Thinking beyond the Four Golden Signals

Now that we’ve detailed all the things that the Golden Signals get right, let’s look at their shortcomings.

Four signals are rarely enough

One arguable problem with the Golden Signals is that, although they seem very simple on the surface, they are difficult to apply to a real-world monitoring or observability strategy.

That’s mainly because you often need to collect many more than just four total signals when supporting a system. Instead, you need to collect at least four signals from every microservice in your application. Collecting the Four Golden Signals just for an application as a whole isn’t very useful because it won’t give you the visibility you need to pinpoint problems that originate in a specific microservice.

Likewise, you may also need to collect signals from your orchestrator, your cloud environment, your network and any other layers in your software stack. Doing so is the only way to know whether a performance or availability issue lies in your application itself, or one of the external resources on which it depends.

Signals don’t capture the outliers

A second challenge when using the Golden Signals approach is that it’s not very helpful for identifying and troubleshooting outliers within your data. And, of course, it’s usually the outliers that are the first signs of trouble.

For example, tracking average latency for application requests is great if you want to know how long it takes your app to handle most transactions. It will also alert you to sudden spikes in latency that could reflect a significant issue that impacts many users.

But what average latency monitoring won’t do is help you identify a minority of users or request types that are subject to delays. That’s bad if you’re trying to achieve SLOs of 99 percent or greater. In that case, you need to know about the 1 percent of requests that are not going well.

Business metrics

Perhaps the greatest shortcoming of the Golden Signals is that they don’t do anything to align technical outcomes with business outcomes, or help ensure that all stakeholders -- technical and non-technical -- can support reliability.

The Golden Signals are comprehensive from a technical standpoint. They cover all of the information you’d want to know about an application.

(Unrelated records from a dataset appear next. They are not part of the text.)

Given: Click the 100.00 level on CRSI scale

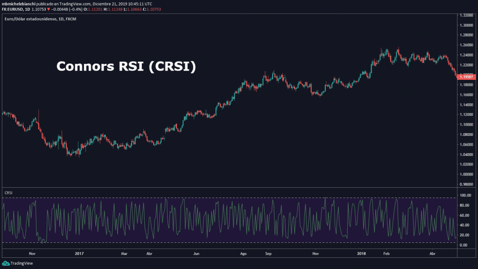Looking at the screenshot, I should pos(466,195).
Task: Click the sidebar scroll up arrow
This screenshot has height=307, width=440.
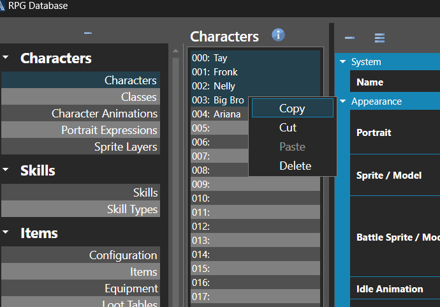Action: click(175, 50)
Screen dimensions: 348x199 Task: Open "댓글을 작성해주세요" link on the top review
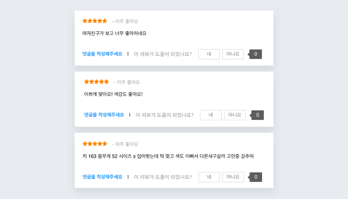tap(102, 54)
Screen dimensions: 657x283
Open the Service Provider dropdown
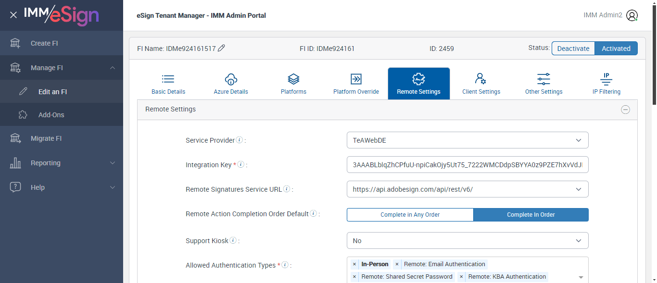coord(467,140)
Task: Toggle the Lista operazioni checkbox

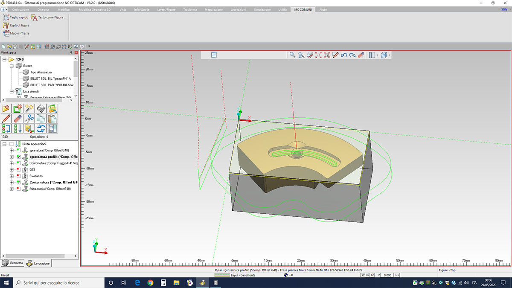Action: click(x=12, y=144)
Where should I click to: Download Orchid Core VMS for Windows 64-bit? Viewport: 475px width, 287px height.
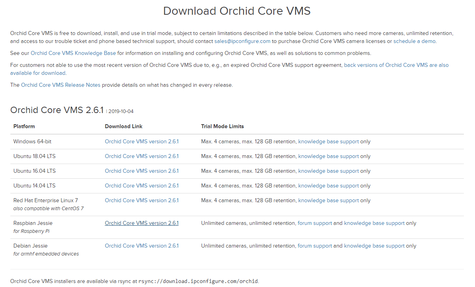(x=142, y=141)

But they don’t correlate application performance with business performance. They won’t tell you how changes in application behavior correlate with increases in customer support requests, for example, or with fluctuations in the length of user sessions (which are a metric that serves as a proxy for user engagement and satisfaction).

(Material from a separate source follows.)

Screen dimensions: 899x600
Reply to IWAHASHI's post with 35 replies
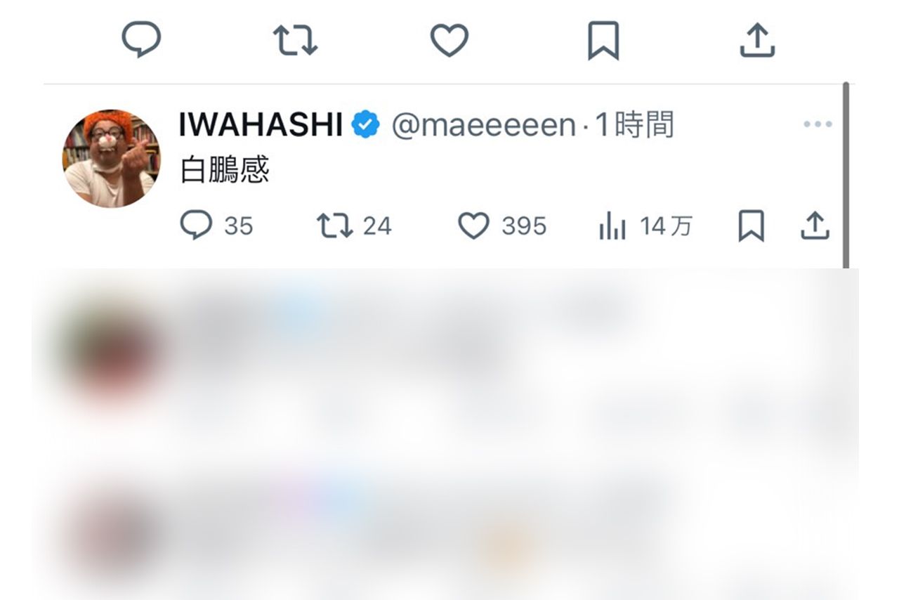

In other words, in addition to using the Four Golden Signals for technical monitoring and observability, you should consider incorporating some business-centric signals into your data collection routines. It’s only by pairing business data with technical data that you gain real observability.

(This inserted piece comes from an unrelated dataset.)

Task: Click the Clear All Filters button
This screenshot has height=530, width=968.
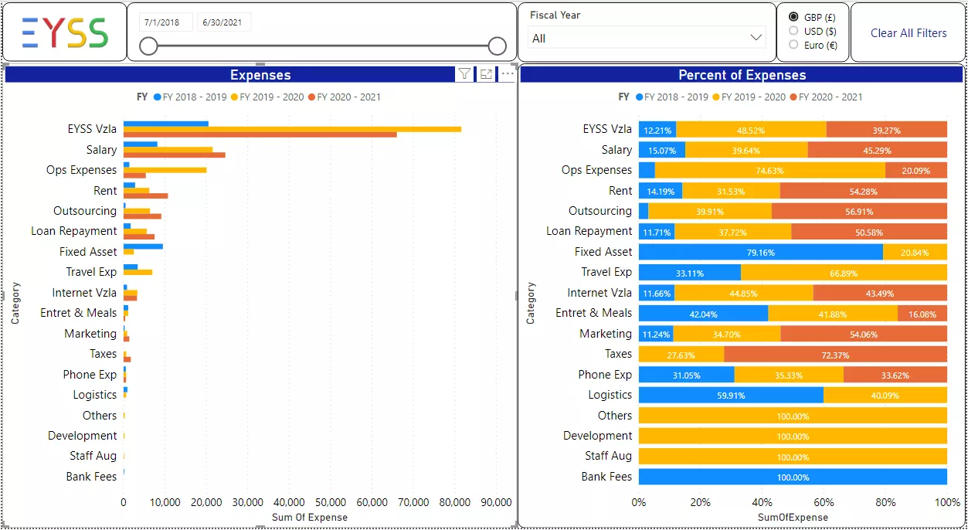Action: point(909,32)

Conclusion: Getting more from the Golden Signals

Again, no one is saying the Golden Signals should go away. They’re a great method for shaping the contours of a modern observability strategy.

But if you’re an SRE considering using the Golden Signals, it’s worth educating yourself about what they don’t do so well. Prepare for the unexpected complexity of applying the Golden Signals to an actual microservices app. Make sure you look for outliers in addition to tracking averages. And contextualize the Golden Signals with business-oriented metrics so that you know how technical changes affect business outcomes.